Default/Express mode 输出字段:

<Object_ID>, <Length of object>, <1st_assignment>


常见问题

Q1:旧版本构建的数据库能否直接用于新版本?

不能。1.0 版本创建的数据库与 v1.1 及更新版本不兼容。如果从 v1.0 升级,必须使用 v1.1 或更新版本重新构建数据库。v1.1 及之后各版本之间的兼容性 [待验证,建议参阅各版本 Release Notes]。


Q2:内存不足怎么办?能否在普通笔记本上运行 CLARK?

可以。针对内存受限的场景,推荐使用 CLARK-l,该版本专为 4 GB RAM 笔记本设计,适合小型宏基因组分析。

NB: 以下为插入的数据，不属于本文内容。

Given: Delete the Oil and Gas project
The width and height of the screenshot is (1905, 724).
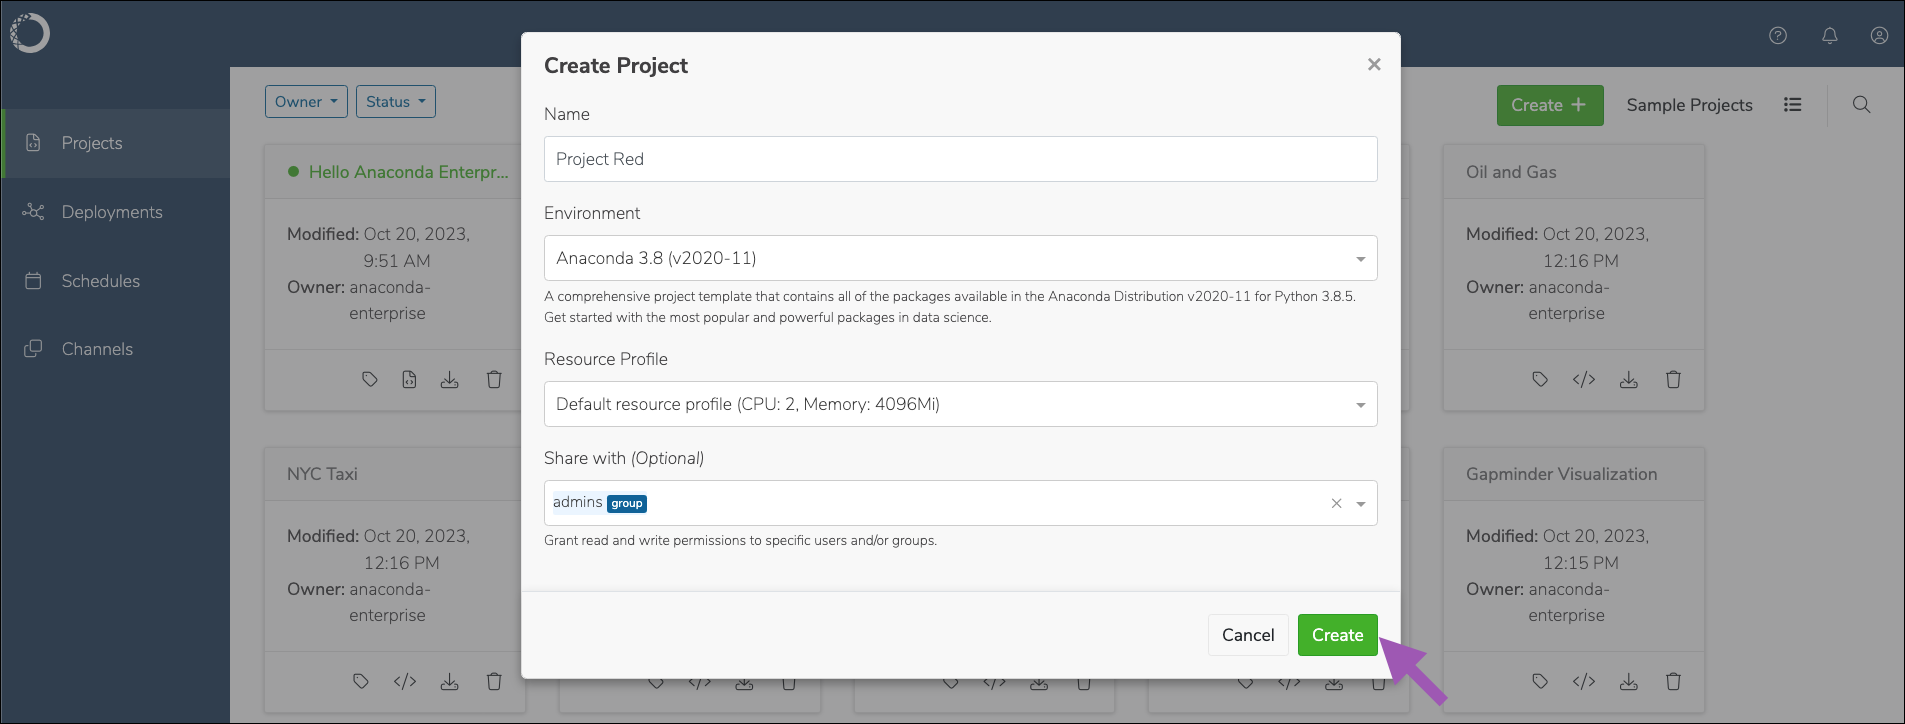Looking at the screenshot, I should (x=1673, y=379).
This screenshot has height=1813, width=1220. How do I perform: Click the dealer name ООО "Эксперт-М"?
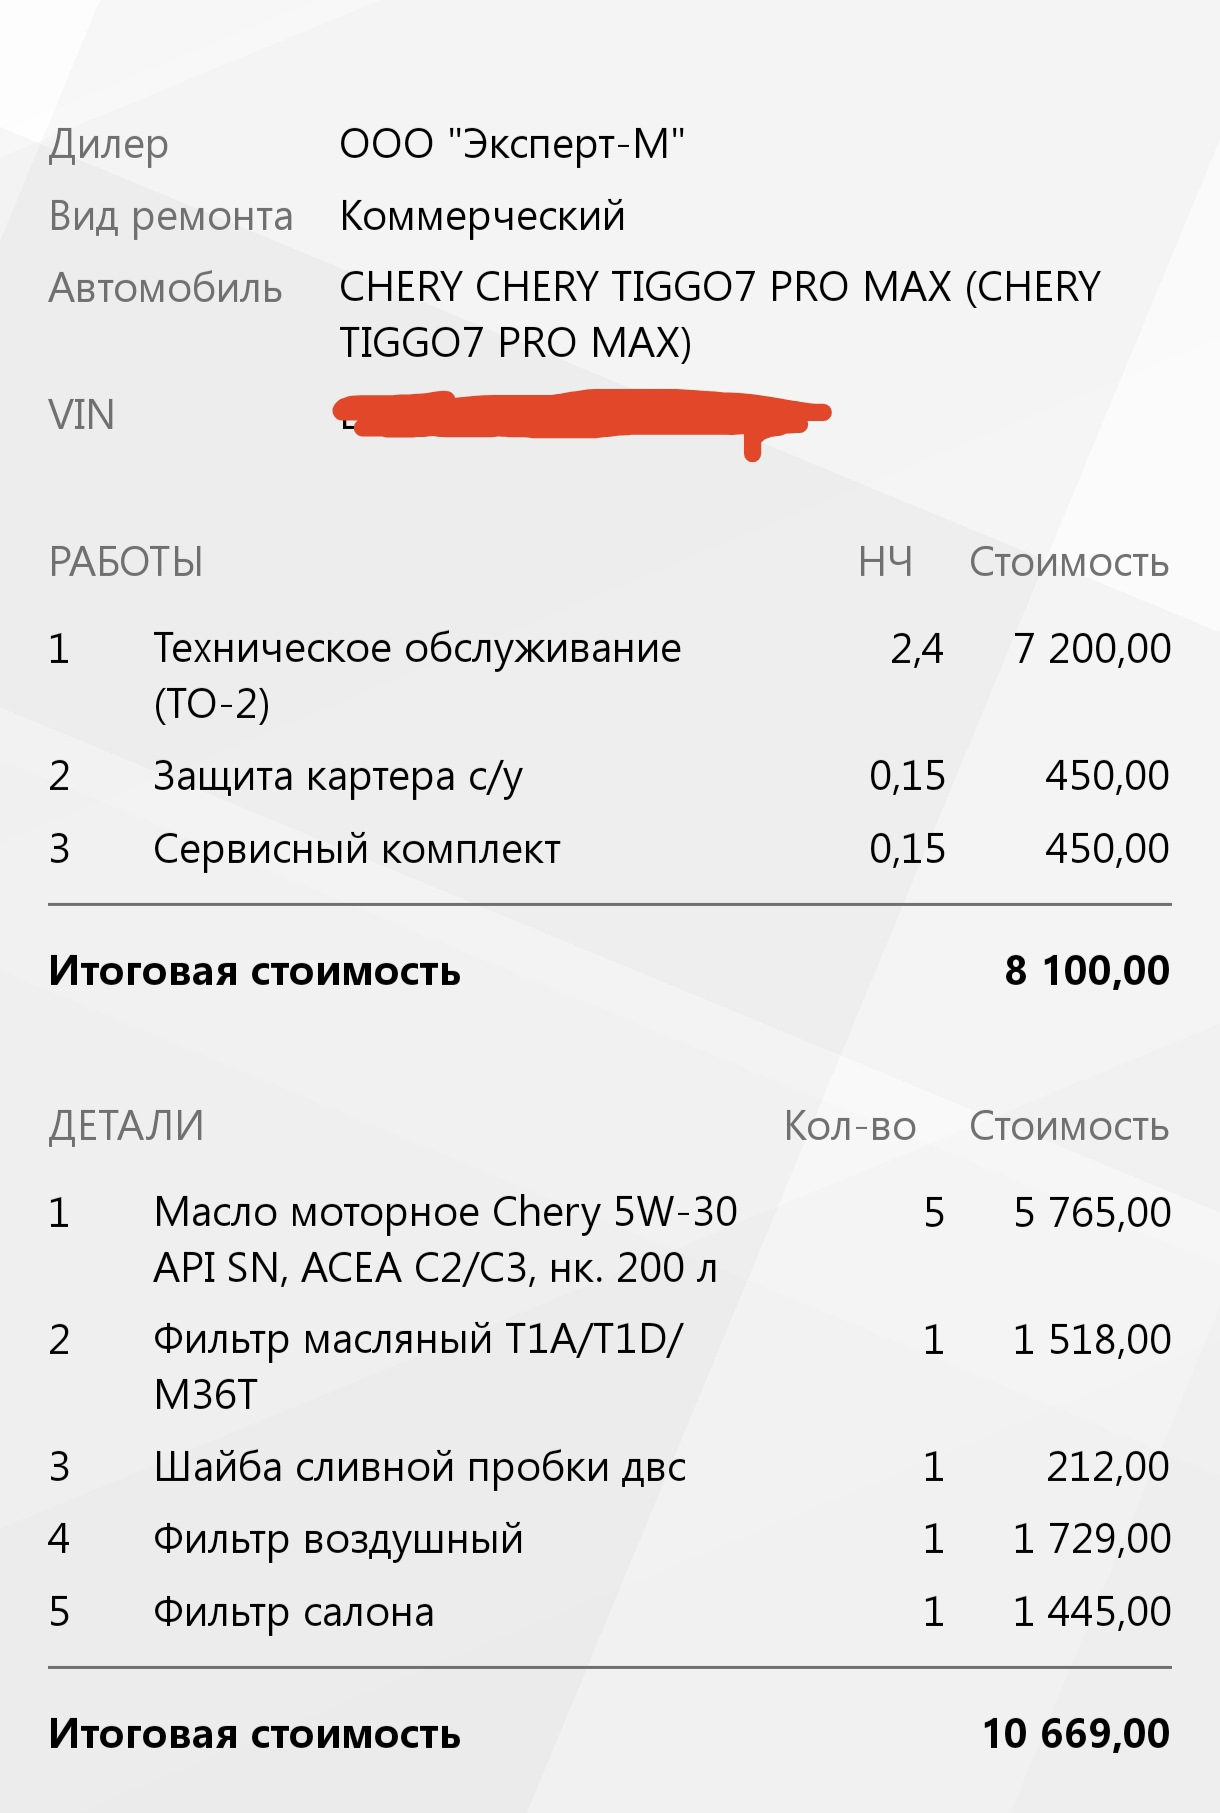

此外,对于 CLARK-S,可通过调整采样因子参数降低内存占用:

scripts/classify_metagenome.sh -O ./sample.fa -R ./result --spaced -s 2

若使用默认 CLARK 处理完整细菌数据库,则需要约 58 GB RAM(加载阶段)和 156 GB RAM(构建阶段)。


Q3:如何在速度和分类灵敏度之间取得平衡?

  • 优先速度:使用 Express 模式(-m 2)配合多线程(-n <N>),k-mer 长度选 31。
  • 优先灵敏度:使用 CLARK-S(--spaced)配合较小的 k-mer(k = 20 或 21)。
  • 综合平衡:默认模式(-m 1)配合 k = 31 是官方推荐的平衡点。

Q4:如何处理双端测序数据(Paired-end reads)?

通过主程序使用 -P 参数:

./CLARK -k 20 -T ./targets_addresses.txt -D ./DBD/ -P ./sample1.fastq ./sample2.fastq -R paired.results

通过包装脚本使用 -P-O + 文件列表:

scripts/classify_metagenome.sh -P ./sample1.fastq ./sample2.fastq -R ./result --light
scripts/classify_metagenome.sh -O ./samples.R.txt ./samples.L.txt -R ./samples.R.txt -m 0

Q5:如何缩减数据库规模以加快探索性分析?

从 v1.4.4 起,可以在 set_targets.sh 中使用 --refseq-category 参数限制下载范围:

# 仅下载代表性(representative)基因组,显著减少数据库体积
scripts/set_targets.sh <DIR_DB/> bacteria --refseq-category representative

此外,v1.4.4 还新增了 RefSeq 分类和组装级别过滤器,支持构建更小的探索性数据库,同时下载过程支持断点续传,网络中断后无需重新下载。


总结

CLARK 是一个面向宏基因组序列分类的成熟工具,其核心优势在于:以判别性 k-mer 为基础的高效精确匹配算法;三种分类器变体(标准版、轻量版 CLARK-l、高灵敏度版 CLARK-S)覆盖不同资源条件;四种运行模式满足精度与速度的差异化需求;以及完善的配套脚本体系,支持从数据库构建、序列分类到丰度估计的全流程操作。版本 1.4.x 系列大幅提升了工程可靠性,包括 Makefile 构建系统、回归测试、RefSeq 下载强化和 CI 集成。对于需要在大规模宏基因组数据中快速完成物种归因的研究者,CLARK 是一个具有充分学术验证和持续维护的可靠选择。